Comment Mohammed VI, actuel roi du Maroc depuis 1999 et fils de Hassan II, composera-t-il avec les révélations contenues dans cet ouvrage, sans surprise interdit au Maroc ? Car c’est aussi un livre choc que publient ces deux journalistes français familiers du Maroc (pour un, Éric Laurent avait pu recueillir nombre de confidences de Hassan II, notamment à la fin de son règne de presque 40 ans).
Les auteurs brossent un portrait sans nuance de l’héritier de la dynastie alaouite. Beaucoup moins politique que son père, réputé comme un homme cruel et méprisant, mais rusé et habile à manipuler ses alliés et opposants, M6 (son diminutif au Maroc) s’est plutôt investi dans la sphère économique, faisant du pays sa basse-cour, aux fins de son enrichissement et de celui de sa petite clique de courtisans animée, disent les auteurs, par la servilité et l’avidité.
Un exemple : le roi a des intérêts financiers… dans des entreprises subventionnées par l’État marocain ! « Au Maroc c’est le peuple qui, chaque jour que Dieu fait, enrichit le roi en achetant les produits de ses entreprises ». (p.207) Et ce alors que le roi s’attribue, une indécence pour un pays pauvre, un salaire mensuel très supérieur à celui du président américain.
Le livre s’attarde beaucoup sur les agissements néfastes des principaux collaborateurs de M6, notamment Fouad Ali El Himma, qui a un rôle plus politique et sécuritaire, et Mounir Majidi et Hassan Bouhemou, dont le rôle est de veiller à manipuler la vie économique du pays à l’avantage des intérêts pécuniaires du roi.

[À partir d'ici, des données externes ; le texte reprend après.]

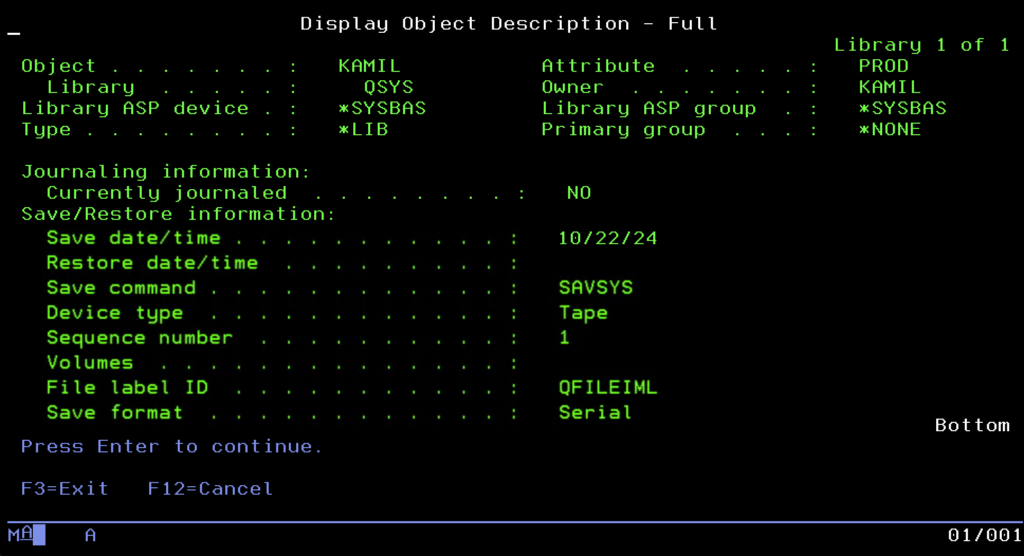
Task: Click the cursor block in status line
Action: [x=39, y=536]
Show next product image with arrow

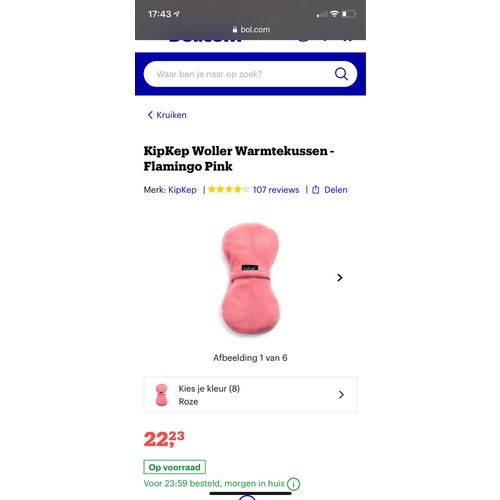coord(339,278)
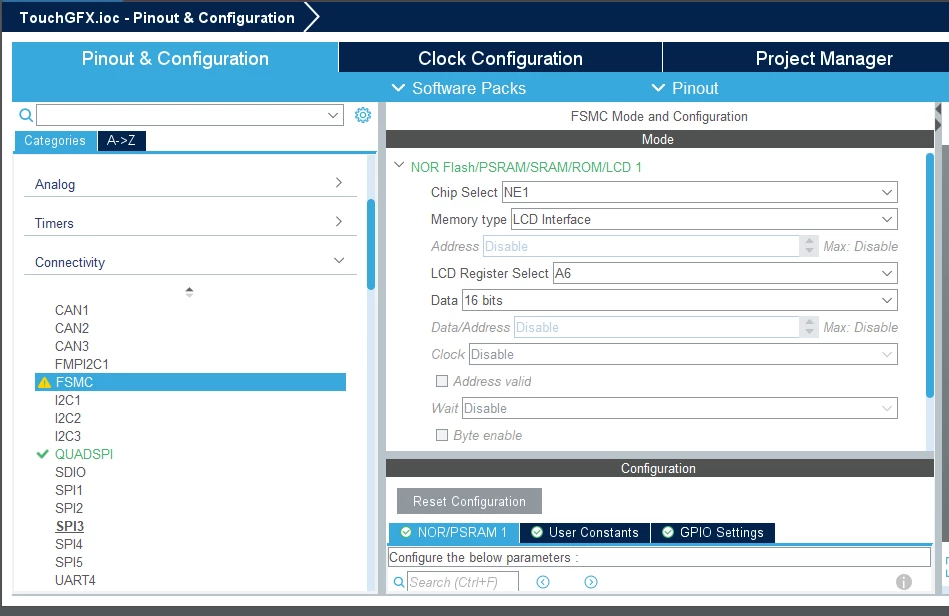This screenshot has width=949, height=616.
Task: Open the peripheral list settings gear
Action: coord(363,115)
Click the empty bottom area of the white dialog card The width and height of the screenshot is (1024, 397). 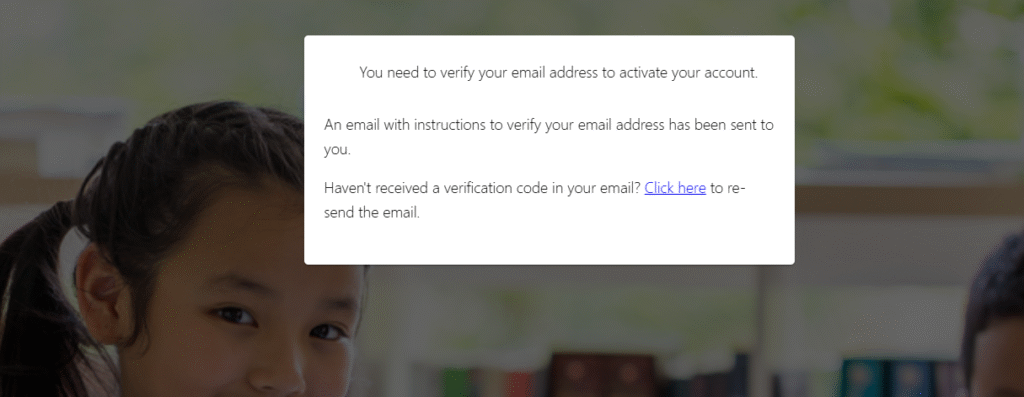click(549, 245)
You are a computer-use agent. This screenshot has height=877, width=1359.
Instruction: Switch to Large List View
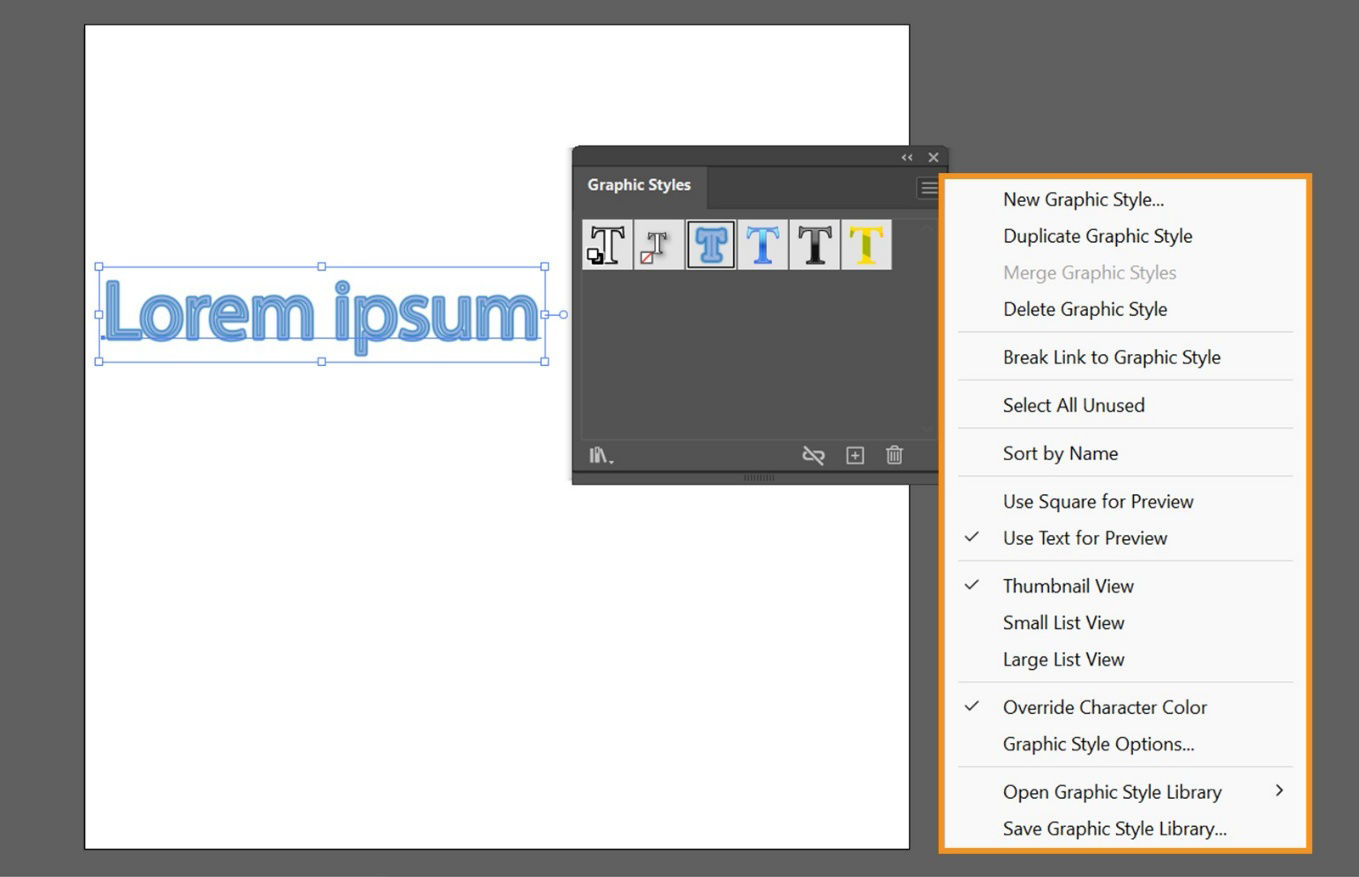(1063, 659)
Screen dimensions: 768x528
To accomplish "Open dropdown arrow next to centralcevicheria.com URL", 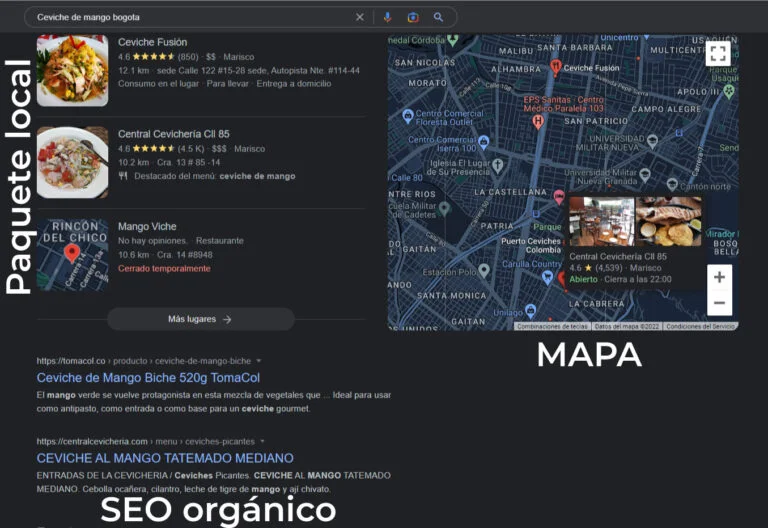I will (x=262, y=441).
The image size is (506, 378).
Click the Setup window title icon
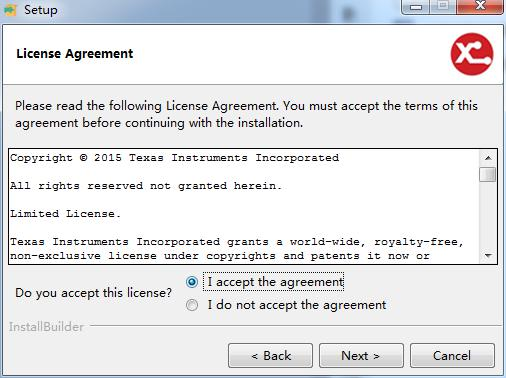[10, 10]
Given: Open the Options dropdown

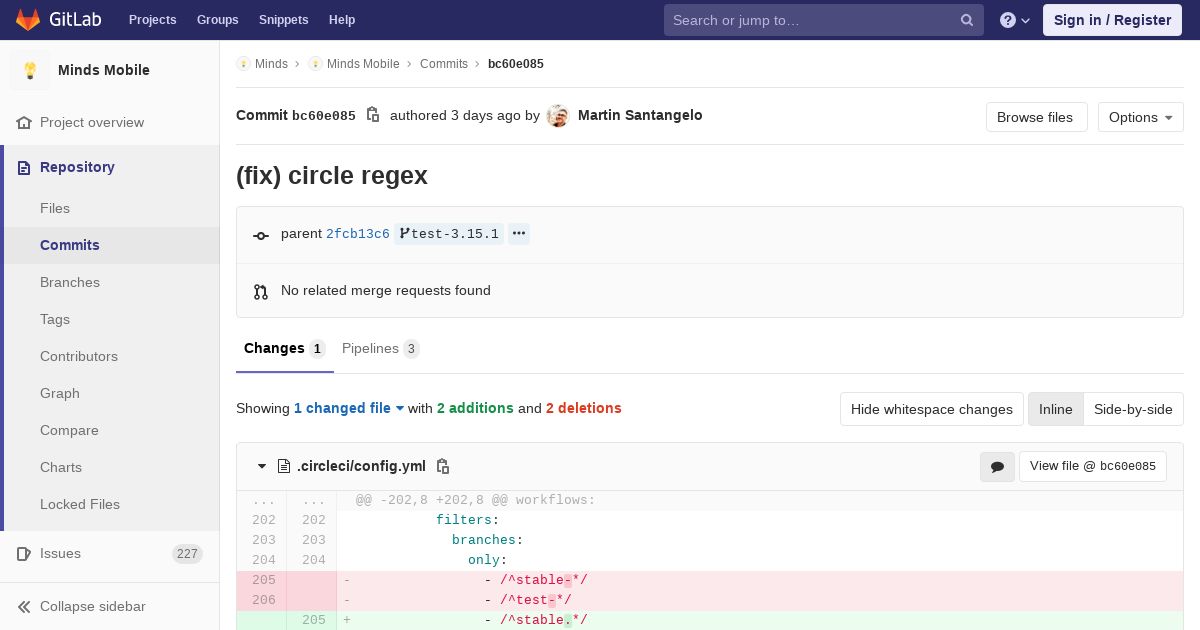Looking at the screenshot, I should (1140, 117).
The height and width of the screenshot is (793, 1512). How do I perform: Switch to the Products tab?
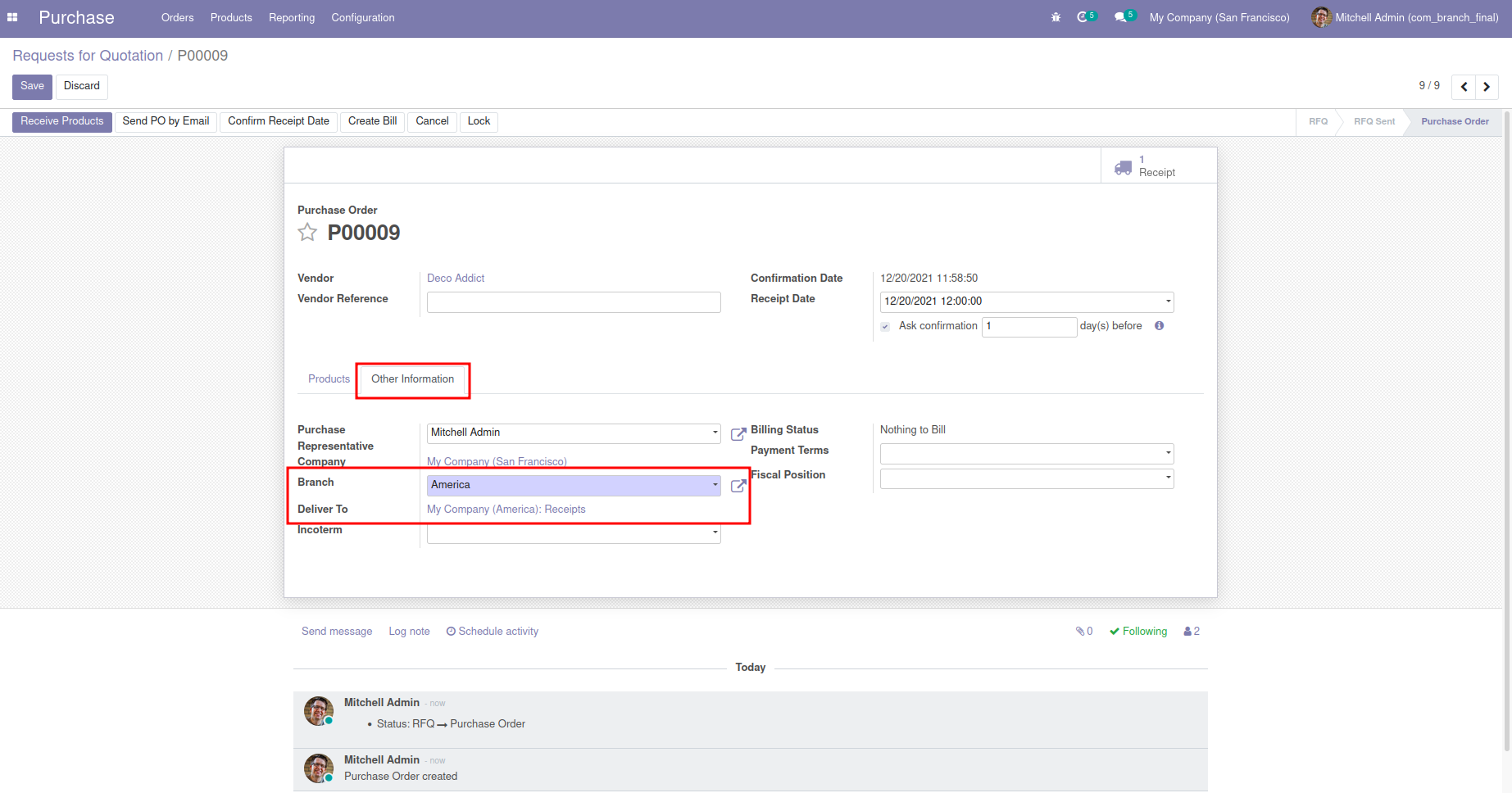click(329, 379)
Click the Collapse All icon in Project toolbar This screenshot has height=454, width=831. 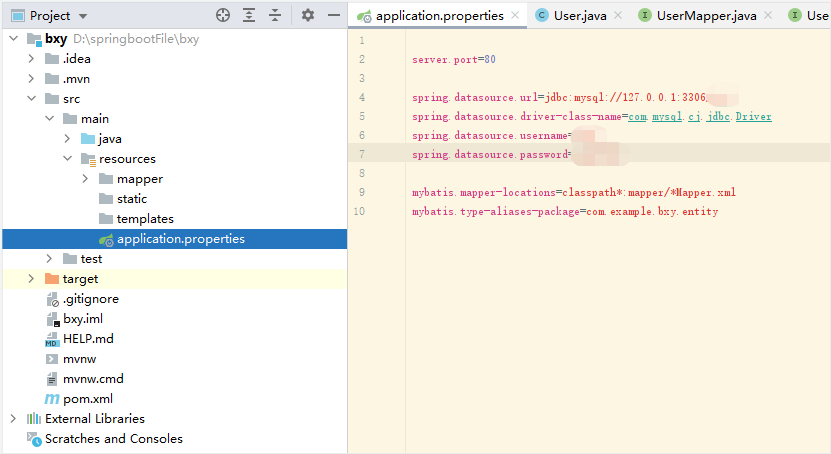(275, 15)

Et qui n’hésitent pas à écraser tout ceux qui, même si alliés d’un moment, leur sèment des embûches, quitte à utiliser une justice servile pour leur fabriquer de faux procès, bref en pratiquant « cette forme dégradée du pouvoir qu’est l’abus permanent ». (p.15)
Un des éléments intriguant du livre est la perte d’influence relative de la France auprès de l’actuel trône marocain, une France encore figée dans ses réflexes passés envers un Maroc qui lui était autrefois entièrement conquis, mais qui maintenant se tourne de plus en plus vers les États richissimes du golfe Persique.
La conclusion du livre sera claire pour plusieurs lecteurs : le Maroc, grand pourvoyeur d’immigrants pour le Québec, n’ira nulle part si son premier dirigeant, en théorie inattaquable de par son statut de « chef des croyants », continue de se placer au-dessus de la mêlée, jouant à la fois le rôle de rentier économique et d’investisseur, à agir comme un autocrate pouvant écarter à souhait ses opposants, et à tordre la justice selon ses intérêts politiques ou économiques du moment. En somme, à mettre ses intérêts personnels en concurrence avec l’intérêt général, dont il a pourtant la responsabilité suprême.